Románe Chukhévitch comandou o batalhão Rossignol, constituído por ucranianos de direita que vestiam o uniforme alemão. O seu batalhão ocupou Lvov a 30 de Junho de 1941. Em três dias massacrou sete mil judeus. Em 1943, Chukhévitch foi nomeado comandante do Exército Insurreccional Ucraniano (EIU), de Stepan Bandera, cujos membros alegaram após a guerra ter combatido os alemães e os vermelhos.(17)
Todos os «relatos» dos combates alegadamente travados contra os alemães revelaram-se falsos. Afirmaram ter executado o chefe do Estado-Maior das SA, Victor Lutze, quando este faleceu num acidente de viação perto de Berlim. Disseram ter enfrentado dez mil soldados alemães perto de Volnia, no Verão de 1943. No entanto, o historiador Reuben Ainsztein provou que, durante esta batalha, cinco mil ucranianos de direita participaram ao lado de dez mil soldados alemães numa grande operação de cerco e aniquilamento do exército de resistentes dirigido pelo célebre bolchevique Aleksei Fiódorov!(18).
Ainsztein assinala:
«Os bandos do Exército Insurreccional Ucraniano, conhecidos como “banderistas”, revelaram-se os inimigos mais perigosos e mais cruéis dos judeus sobreviventes, dos camponeses e dos colonos polacos e de todos os resistentes anti-alemães.»(19)
A 14.a divisão Waffen-SS da Galícia, ou divisão Galitchina, foi criada em Maio de 1943. No apelo à incorporação dos ucranianos, Kubióvitch, chefe da Organização dos Nacionalistas de Direita ucranianos, tendência Mélnik, declarou:
«Chegou o momento há tanto tempo esperado, agora que o povo ucraniano tem de novo a possibilidade de combater de armas na mão o seu inimigo mais atroz, o bolchevismo moscovita-judeu. O führer do Grande Reich alemão aceitou a formação de uma unidade separada de voluntários ucranianos.»(20)
Inicialmente, os nazis tinham imposto a sua autoridade directa na Ucrânia sem concederam qualquer tipo de autonomia aos seus aliados ucranianos. Foi na base desta rivalidade entre fascistas alemães e ucranianos que os nacionalistas de direita construíram mais tarde o mito da sua «oposição aos alemães». Repelidos pelo Exército Vermelho, os nazis mudaram de táctica em 1943, atribuindo um maior papel aos assassinos ucranianos. A criação de uma divisão «ucraniana» da Waffen-SS foi considerada como uma vitória do «nacionalismo ucraniano»! Em 16 de Maio de 1944, Himmler, o chefe das SS, felicitou a divisão Galitchina por ter desembaraçado a Ucrânia de todos os seus judeus.

◆ ◆ ◆ ◆

- **Instruções das tarefas**
1/ Enumere todas as pessoas referidas com nome próprio e apelido no texto sobre os nacionalistas ucranianos de direita e os nazis.
2/ De acordo com o texto sobre os nacionalistas ucranianos de direita e os nazis, em que mês e ano foi criada a 14.a divisão Waffen-SS da Galícia?
3/ Prossiga o texto sobre os nacionalistas ucranianos de direita e os nazis a partir da sua última frase.

- **Listagem fornecida**

◆ ◆ ◆ ◆

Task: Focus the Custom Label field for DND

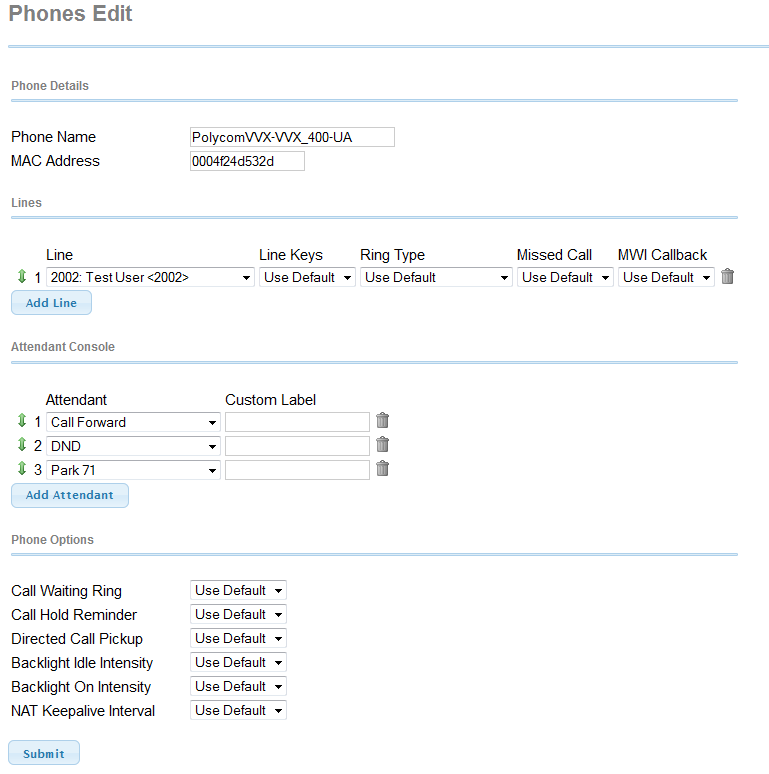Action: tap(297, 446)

◆ ◆ ◆ ◆

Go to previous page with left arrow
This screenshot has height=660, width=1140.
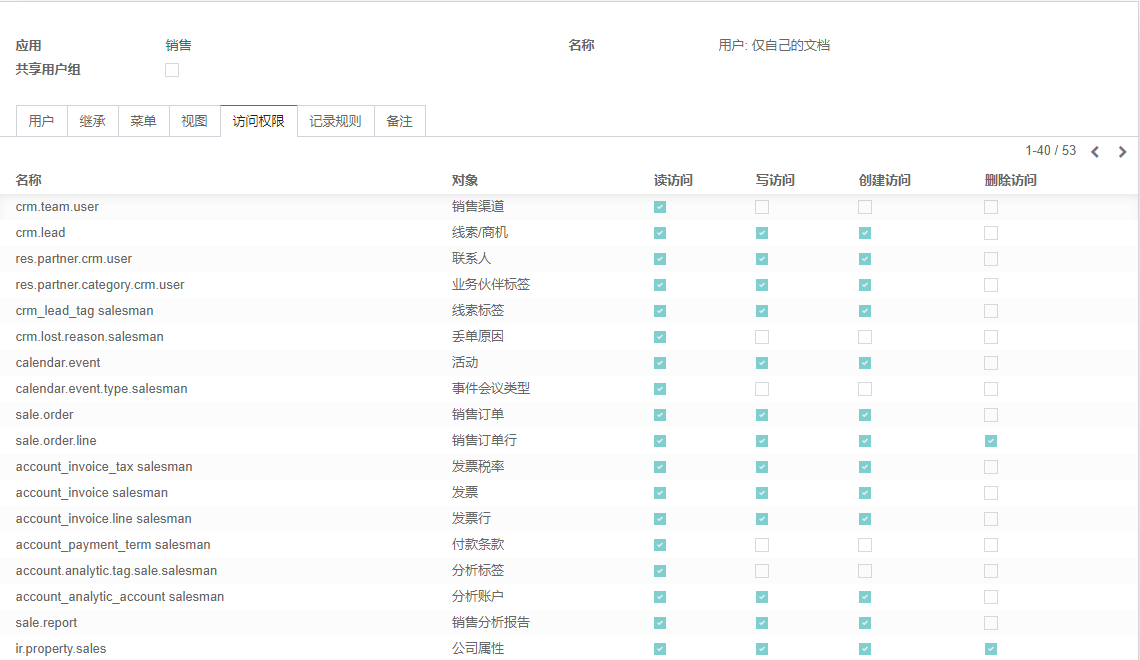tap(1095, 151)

◆ ◆ ◆ ◆

- **Lista de respostas**
1/ Románe Chukhévitch, Stepan Bandera, Victor Lutze, Reuben Ainsztein, Aleksei Fiódorov

2/ Em Maio de 1943.

3/
Wasyl Veryha, um veterano da 14.a divisão Waffen-SS, tendência Mélnik, escreveu em 1968:
«O pessoal integrado na divisão tornou-se a coluna vertebral do Exército Insurreccional Ucraniano (...). O comando do EIU enviou também homens para receberem treino militar adequado na divisão. Isto reforçou o EIU que permaneceu sobre o solo da pátria (após a retirada alemã), sobretudo ao nível das chefias, comandantes e instrutores.»(21)
Embora a Organização dos Nacionalistas Ucranianos («ONU»), da tendência Mélnik, e a «ONU», da tendência Bandera, fossem concorrentes que, por vezes, chegavam ao confronto armado, constatamos que ambas colaboraram contra os comunistas sob a direcção dos nazis alemães.
O oficial nazi Schtolze revelou diante do Tribunal de Nuremberga que Canaris, o chefe da espionagem alemã, havia
«dado instruções para formar redes clandestinas para continuar a luta contra o poder soviético na Ucrânia. (...) Agentes competentes eram deixados no terreno especialmente para dirigirem o movimento nacionalista.»(22)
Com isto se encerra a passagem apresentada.